• INFORMATION SHOWN:
>> START

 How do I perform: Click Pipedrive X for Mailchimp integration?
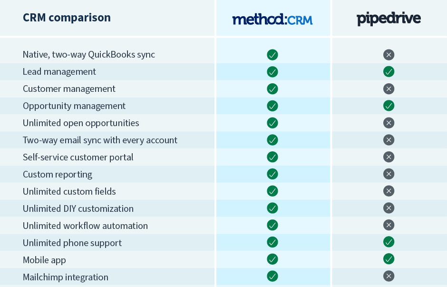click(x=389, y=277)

>> END
>> START

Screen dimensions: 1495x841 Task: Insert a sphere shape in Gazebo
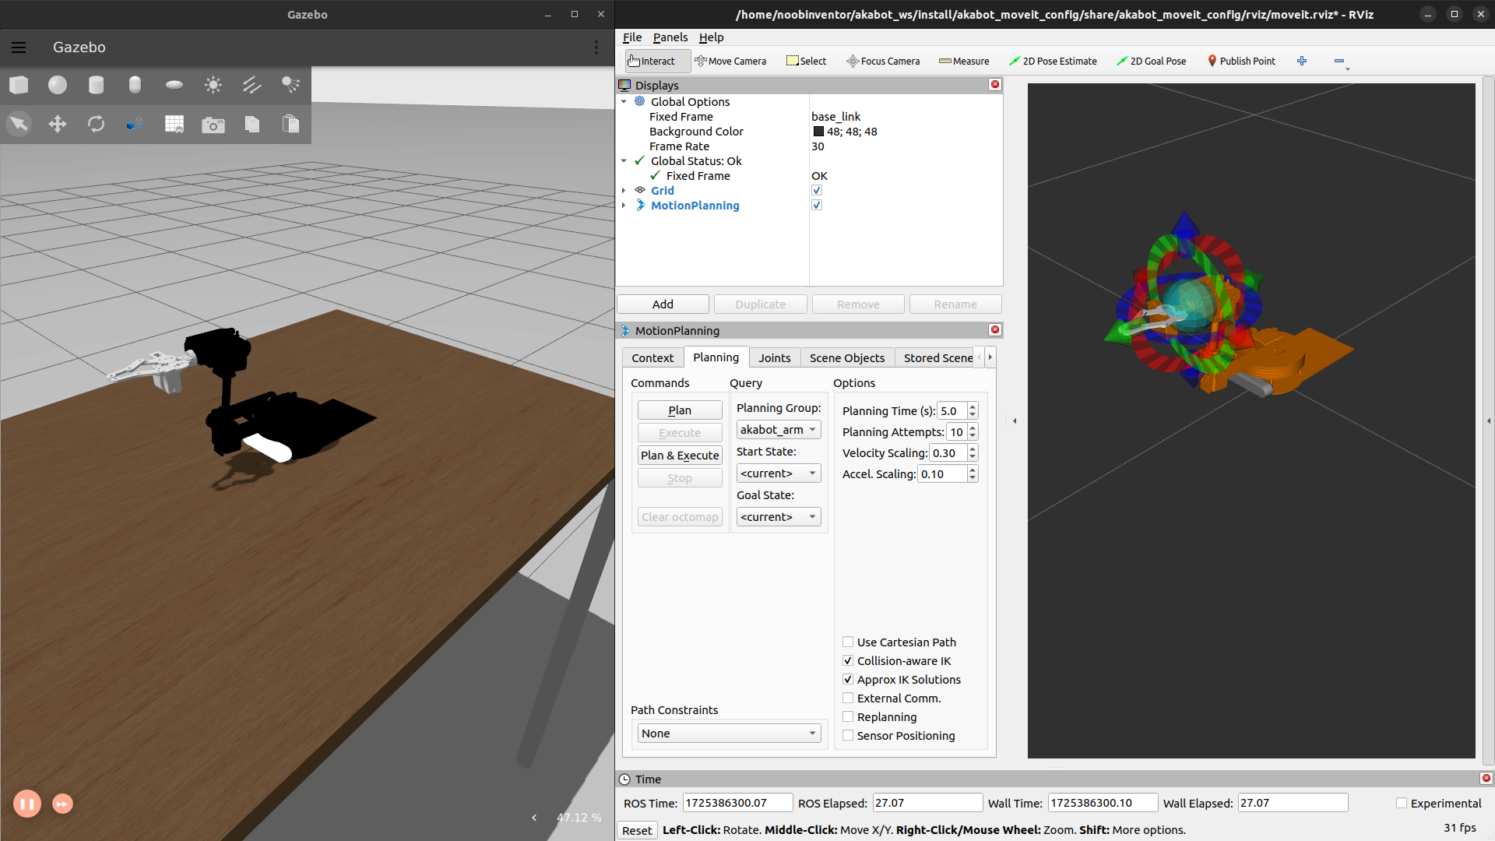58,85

>> END
>> START

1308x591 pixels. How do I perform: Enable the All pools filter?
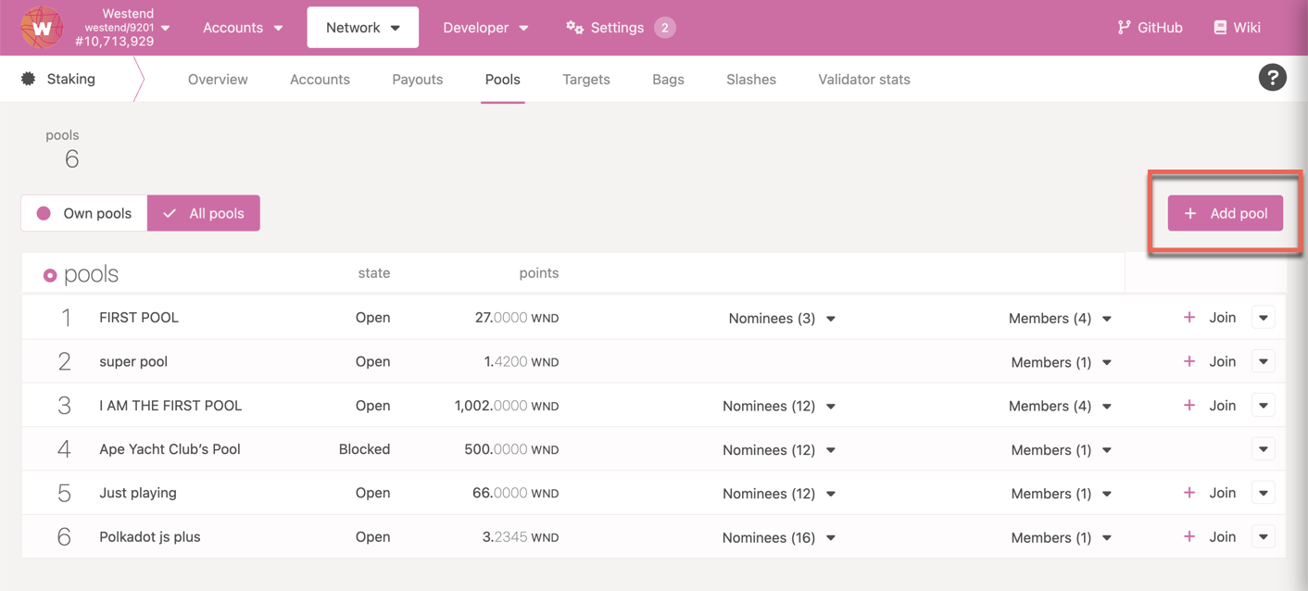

>> END

• STATED PROBLEM:
Retype the lines starting with the line containing "How do I perform: Click" and going on through the line containing "click(x=389, y=277)", leaving out the pictures.

• COMPLETED TASK:
 How do I perform: Click Pipedrive X for Mailchimp integration?
click(x=389, y=277)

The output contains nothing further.